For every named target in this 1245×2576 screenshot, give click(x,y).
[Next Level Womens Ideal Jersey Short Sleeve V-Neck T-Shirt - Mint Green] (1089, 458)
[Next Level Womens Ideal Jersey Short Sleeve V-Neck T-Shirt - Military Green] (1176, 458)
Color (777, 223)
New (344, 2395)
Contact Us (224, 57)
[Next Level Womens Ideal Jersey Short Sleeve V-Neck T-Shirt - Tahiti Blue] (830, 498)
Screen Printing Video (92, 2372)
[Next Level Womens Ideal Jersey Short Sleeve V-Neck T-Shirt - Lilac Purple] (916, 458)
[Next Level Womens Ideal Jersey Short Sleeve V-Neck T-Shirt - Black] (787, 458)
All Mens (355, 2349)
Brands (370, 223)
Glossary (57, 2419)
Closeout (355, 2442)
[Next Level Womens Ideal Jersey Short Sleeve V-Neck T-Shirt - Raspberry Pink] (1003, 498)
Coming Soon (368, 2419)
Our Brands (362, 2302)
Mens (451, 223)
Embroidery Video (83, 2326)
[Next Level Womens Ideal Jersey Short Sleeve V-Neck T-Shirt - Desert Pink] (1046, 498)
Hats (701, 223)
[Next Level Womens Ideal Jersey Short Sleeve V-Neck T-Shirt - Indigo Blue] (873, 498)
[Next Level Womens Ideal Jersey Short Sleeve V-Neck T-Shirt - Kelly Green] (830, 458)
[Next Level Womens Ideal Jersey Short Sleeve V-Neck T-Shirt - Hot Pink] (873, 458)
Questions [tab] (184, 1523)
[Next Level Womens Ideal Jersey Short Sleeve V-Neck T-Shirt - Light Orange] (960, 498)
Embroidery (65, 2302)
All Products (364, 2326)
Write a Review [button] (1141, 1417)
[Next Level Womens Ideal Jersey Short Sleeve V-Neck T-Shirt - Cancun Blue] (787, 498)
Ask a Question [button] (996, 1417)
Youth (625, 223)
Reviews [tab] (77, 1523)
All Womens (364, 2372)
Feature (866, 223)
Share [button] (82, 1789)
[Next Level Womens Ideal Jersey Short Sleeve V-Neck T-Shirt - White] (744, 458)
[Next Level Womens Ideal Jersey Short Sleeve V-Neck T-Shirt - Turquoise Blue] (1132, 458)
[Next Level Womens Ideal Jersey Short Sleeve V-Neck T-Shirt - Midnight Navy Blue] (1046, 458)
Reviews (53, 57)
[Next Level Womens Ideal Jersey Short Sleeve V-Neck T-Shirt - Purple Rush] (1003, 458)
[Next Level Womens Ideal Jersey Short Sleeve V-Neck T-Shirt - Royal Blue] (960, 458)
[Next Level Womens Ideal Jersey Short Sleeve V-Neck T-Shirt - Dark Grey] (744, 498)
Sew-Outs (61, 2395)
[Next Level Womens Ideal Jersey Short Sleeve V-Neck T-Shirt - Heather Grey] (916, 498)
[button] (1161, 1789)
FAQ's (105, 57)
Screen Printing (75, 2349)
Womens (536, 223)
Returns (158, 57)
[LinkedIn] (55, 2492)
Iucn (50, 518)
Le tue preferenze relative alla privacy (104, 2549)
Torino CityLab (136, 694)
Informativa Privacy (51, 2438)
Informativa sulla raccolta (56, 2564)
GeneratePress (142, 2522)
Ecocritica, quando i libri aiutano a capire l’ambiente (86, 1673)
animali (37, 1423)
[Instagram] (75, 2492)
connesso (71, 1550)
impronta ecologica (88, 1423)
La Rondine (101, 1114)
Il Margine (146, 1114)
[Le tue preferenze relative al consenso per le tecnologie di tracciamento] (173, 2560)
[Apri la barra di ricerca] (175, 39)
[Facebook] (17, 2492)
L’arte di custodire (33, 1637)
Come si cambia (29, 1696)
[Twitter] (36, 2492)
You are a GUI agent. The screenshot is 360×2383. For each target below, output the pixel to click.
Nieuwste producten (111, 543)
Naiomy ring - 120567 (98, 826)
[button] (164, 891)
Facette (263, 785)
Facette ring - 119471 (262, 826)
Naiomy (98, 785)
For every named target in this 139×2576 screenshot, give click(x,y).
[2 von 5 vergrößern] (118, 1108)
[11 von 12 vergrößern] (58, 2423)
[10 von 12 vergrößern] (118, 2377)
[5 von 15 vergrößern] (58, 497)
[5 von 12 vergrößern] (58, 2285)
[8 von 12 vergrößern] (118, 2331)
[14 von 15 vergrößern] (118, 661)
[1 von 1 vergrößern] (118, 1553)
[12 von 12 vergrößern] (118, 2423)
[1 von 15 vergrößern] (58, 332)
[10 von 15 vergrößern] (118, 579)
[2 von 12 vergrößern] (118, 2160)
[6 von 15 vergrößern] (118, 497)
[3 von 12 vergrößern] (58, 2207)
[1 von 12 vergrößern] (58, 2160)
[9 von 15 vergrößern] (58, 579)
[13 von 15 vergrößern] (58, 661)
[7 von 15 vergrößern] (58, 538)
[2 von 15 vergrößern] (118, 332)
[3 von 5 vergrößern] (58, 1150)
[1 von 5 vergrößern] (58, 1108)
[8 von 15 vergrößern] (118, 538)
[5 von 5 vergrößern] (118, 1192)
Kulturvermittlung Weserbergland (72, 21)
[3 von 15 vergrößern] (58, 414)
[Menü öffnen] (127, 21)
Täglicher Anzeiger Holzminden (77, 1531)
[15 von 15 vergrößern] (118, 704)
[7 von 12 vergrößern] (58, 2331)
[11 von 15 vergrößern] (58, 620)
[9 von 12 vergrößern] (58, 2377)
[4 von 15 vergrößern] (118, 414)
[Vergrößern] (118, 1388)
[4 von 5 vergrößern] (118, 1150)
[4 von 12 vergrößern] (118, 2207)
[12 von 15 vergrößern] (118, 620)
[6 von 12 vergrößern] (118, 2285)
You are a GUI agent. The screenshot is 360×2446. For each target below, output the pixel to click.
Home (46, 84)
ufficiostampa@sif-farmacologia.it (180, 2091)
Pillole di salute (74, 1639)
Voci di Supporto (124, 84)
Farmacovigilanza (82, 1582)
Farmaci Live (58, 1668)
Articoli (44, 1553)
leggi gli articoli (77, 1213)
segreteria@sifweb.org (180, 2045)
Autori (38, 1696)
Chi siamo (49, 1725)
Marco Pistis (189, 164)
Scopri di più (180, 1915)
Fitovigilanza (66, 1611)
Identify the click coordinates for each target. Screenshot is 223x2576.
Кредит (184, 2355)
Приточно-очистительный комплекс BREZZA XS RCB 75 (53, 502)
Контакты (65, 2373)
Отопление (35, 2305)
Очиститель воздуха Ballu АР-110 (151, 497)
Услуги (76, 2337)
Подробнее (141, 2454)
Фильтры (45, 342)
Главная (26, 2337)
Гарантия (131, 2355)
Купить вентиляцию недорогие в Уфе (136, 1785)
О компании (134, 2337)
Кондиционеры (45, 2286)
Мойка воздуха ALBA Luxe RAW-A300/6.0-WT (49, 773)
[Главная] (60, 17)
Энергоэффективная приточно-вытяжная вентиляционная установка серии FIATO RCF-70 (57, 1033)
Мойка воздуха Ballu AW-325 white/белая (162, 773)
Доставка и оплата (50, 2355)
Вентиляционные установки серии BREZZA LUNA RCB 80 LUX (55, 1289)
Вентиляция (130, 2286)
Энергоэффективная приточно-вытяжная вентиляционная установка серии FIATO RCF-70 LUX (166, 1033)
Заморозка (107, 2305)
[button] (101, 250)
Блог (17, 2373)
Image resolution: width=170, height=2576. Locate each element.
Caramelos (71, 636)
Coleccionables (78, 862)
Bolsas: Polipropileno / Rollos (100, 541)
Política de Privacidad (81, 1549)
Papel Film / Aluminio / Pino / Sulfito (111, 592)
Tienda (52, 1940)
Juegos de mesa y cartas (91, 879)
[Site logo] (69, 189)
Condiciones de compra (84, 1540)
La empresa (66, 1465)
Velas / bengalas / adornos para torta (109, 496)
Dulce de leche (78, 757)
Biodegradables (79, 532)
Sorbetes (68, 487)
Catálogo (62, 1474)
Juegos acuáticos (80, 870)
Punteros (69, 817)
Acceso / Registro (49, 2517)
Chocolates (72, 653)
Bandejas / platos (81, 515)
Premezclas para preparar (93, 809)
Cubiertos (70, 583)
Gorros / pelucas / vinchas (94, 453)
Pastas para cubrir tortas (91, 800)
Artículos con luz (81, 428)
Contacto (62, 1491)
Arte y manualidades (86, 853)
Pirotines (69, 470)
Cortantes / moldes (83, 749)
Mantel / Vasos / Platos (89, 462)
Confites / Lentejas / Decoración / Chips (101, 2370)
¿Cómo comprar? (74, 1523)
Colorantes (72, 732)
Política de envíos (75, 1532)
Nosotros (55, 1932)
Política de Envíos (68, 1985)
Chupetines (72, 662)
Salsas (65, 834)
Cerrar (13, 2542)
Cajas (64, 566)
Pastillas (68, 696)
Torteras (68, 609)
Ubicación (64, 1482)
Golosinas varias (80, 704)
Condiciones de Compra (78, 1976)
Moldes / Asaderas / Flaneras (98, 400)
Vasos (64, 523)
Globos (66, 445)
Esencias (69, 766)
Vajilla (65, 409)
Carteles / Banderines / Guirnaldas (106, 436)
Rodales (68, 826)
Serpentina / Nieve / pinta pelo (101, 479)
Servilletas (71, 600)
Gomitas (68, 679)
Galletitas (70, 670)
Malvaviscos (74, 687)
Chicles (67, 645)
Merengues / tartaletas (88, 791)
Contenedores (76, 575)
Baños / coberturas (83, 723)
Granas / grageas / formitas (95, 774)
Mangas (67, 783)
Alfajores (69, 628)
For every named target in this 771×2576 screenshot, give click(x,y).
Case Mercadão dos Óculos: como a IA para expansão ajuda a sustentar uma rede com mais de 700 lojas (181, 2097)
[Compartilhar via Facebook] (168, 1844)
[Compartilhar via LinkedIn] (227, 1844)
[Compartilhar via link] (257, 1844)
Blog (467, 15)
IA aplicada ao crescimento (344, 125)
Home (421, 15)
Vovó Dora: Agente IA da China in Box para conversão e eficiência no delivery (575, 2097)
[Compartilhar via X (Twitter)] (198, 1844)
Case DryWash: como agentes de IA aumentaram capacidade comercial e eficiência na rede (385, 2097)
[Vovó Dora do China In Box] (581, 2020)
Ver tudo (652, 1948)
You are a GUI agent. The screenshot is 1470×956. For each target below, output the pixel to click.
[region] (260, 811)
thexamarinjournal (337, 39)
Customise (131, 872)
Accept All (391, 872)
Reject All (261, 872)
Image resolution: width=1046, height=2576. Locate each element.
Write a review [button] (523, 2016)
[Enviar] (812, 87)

==============================

**The problem**
Look above for the line with "RCF-70 (57, 1033)" and the line with "Bolsas: Polipropileno / Rollos (100, 541)", and reproduce exactly those two lines plus every line between, nothing more.

**Answer for this exercise**
Энергоэффективная приточно-вытяжная вентиляционная установка серии FIATO RCF-70 (57, 1033)
Мойка воздуха Ballu AW-325 white/белая (162, 773)
Доставка и оплата (50, 2355)
Вентиляционные установки серии BREZZA LUNA RCB 80 LUX (55, 1289)
Вентиляция (130, 2286)
Энергоэффективная приточно-вытяжная вентиляционная установка серии FIATO RCF-70 LUX (166, 1033)
Заморозка (107, 2305)
[button] (101, 250)
Блог (17, 2373)
Image resolution: width=170, height=2576. Locate each element.
Caramelos (71, 636)
Coleccionables (78, 862)
Bolsas: Polipropileno / Rollos (100, 541)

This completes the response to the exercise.